Advanced Threats in AI and Data Security
Overview
This unit provides students with essential knowledge and practical skills in securing data and AI systems. It covers core topics such as database security, privacy, and copyright, as well as emerging threats like adversarial attacks, inference attacks, and model poisoning. In addtion the unit covers responsible AI priniciapls and framework. Students will learn to identify vulnerabilities, implement protection mechanisms, and evaluate the effectiveness of security solutions in real-world scenarios.
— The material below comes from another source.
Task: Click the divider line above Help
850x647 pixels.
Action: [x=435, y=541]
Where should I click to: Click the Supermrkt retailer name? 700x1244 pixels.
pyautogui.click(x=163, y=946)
They also learn how to desing IT and Cybersecurity polices and controls.
Requisites
31-May-2026
Unit learning outcomes
Students who successfully complete this unit will be able to:
- Analyse and evaluate the fundamental principles of data security, including confidentiality, integrity, availability, privacy, and intellectual property protection, and articulate their application in complex, real-world scenarios
- Analyse scenarios and apply data-driven security tools to investigate and mitigate risks in realistic contexts, including protecting sensitive data, securing databases, and defending machine learning and AI models against security threats and associated ethical implications
- Critically evaluate data and AI scenarios for technical robustness, security, and socio-technical implications, demonstrating ethical and legal judgement while applying advanced expertise in line with professional cybersecurity standards
- Recommend and justify policies and controls to mitigate risks in diverse social and business contexts, incorporating socio-technical considerations, including ethics and perspectives from Indigenous cultures
- Develop and critically apply advanced knowledge and expertise in the AI domain, including intelligence concepts, cyber threats, and responsible AI principles, to address complex, real-world challenges
Teaching methods
Hawthorn
| Type | Hours per week | Number of weeks | Total (number of hours) |
|---|---|---|---|
On-campus |
2.00 | 12 weeks | 24 |
| On-campus Workshop |
2.00 | 12 weeks | 24 |
| Unspecified Activities Various |
8.50 | 12 weeks | 102 |
| Total | 150 |
Assessment
| Type | Task | Weighting | ULOs |
|---|---|---|---|
| Presentation and Report | Individual/Group | 30-50% | 1,3,4,5 |
| Presentation and Report | Individual/Group | 20-40% | 1,2,3,5 |
| Laboratory Tutorial | Individual | 10-30% | 1,2,3,4,5 |
| Mid-Semester Test | Individual | 10-25% | 1,2 |
Content
- Database Vulnerabilities and Protection
- Confidentiality, Integrity, and Availability
- Privacy and Differential Privacy Techniques
- Societal and Legal Issues
- Copyright and Data Ownership
- Malware Analysis and Network Forensics
- Adversarial Attacks and Mitigation Techniques
- Inference Attacks and Defence Mechanisms
- Data Poisoning Attacks and Robustness
- Generative AI Threats
- Responsible AI
- IT and AI Policies and controls
Study resources
Reading materials
A list of reading materials and/or required textbooks will be available in the Unit Outline on Canvas.